Farm Ireland
Independent.ie

Wednesday 24 May 2017

New push for increased funding for farmers on marginal land

Sheep grazing as a winter's evening draws to a close on the Slieve Mish Mountains near Camp, looking towards the Iveragh Peninsula, in County Kerry PHOTO:Valerie O'Sullivan
Sheep grazing as a winter's evening draws to a close on the Slieve Mish Mountains near Camp, looking towards the Iveragh Peninsula, in County Kerry PHOTO:Valerie O'Sullivan
Ciaran Moran

Ciaran Moran

The IFA has said that the areas currently designated as Areas of Natural Constraint (ANC) must be fully protected in the forthcoming review of areas, and payments must be increased in this vital support scheme for low-income farmers on marginal land.
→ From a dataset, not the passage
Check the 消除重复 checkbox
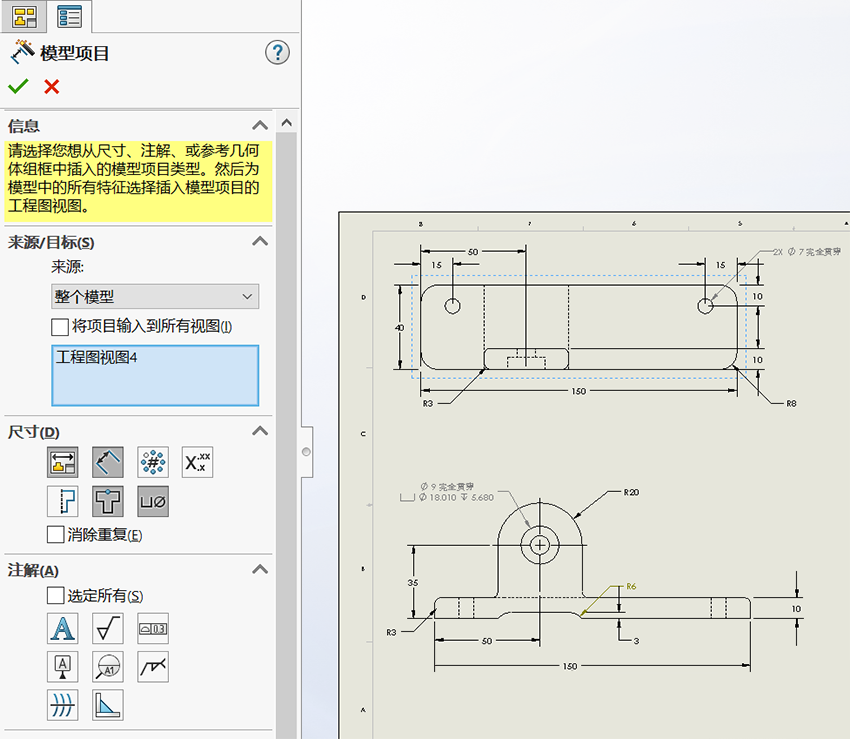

At the meeting, attended by MEPs and TDs from the Munster region, President Joe Healy said ANC payments represent a significant support for up to 95,000 farmers who farm in some of the most difficult conditions.

“This must be recognised by European and national politicians.

“Every effort must be made to protect the areas already designated and to restore overall funding to its pre-2009 level, when Budget cutbacks were made.

“There is already a Programme for Government commitment to increase the ANC allocation by €25m in 2018 and this must be improved upon to coincide with the review,” he said.

The IFA President said that the Government, in the negotiations with the EU Commission on the review, must put forward strong arguments which support this vital scheme and must use all political capital to ensure that all farmers continue to benefit.

IFA Rural Development Chairman Joe Brady said that there are sufficient flexibilities in place in the Guidelines to Designate ANC Areas to protect areas already classified in the upcoming review.

At a recent meeting in Brussels, the EU Commission made clear that member states can make a case based on local conditions to ensure that areas retain their status and continue to qualify for payments.

In addition, Ireland can make a case for areas that have difficulty in qualifying under the new criteria by classifying them based on agricultural output, stocking rate, permanent grassland, and farming systems, as well as areas with specific constraints.

Speaking on behalf of hill farmers, IFA Hill Committee Chairman Pat Dunne said that ANC payments are a vital support along with other direct payments for sustaining hill farming. “The ANC support should be pitched at a level which reflects the conditions which farming is carried out in the most marginal and hilly areas. The addition of funding that must be provided by the Government can be a major help in this regard for the 30,000 farmers who have hill land.”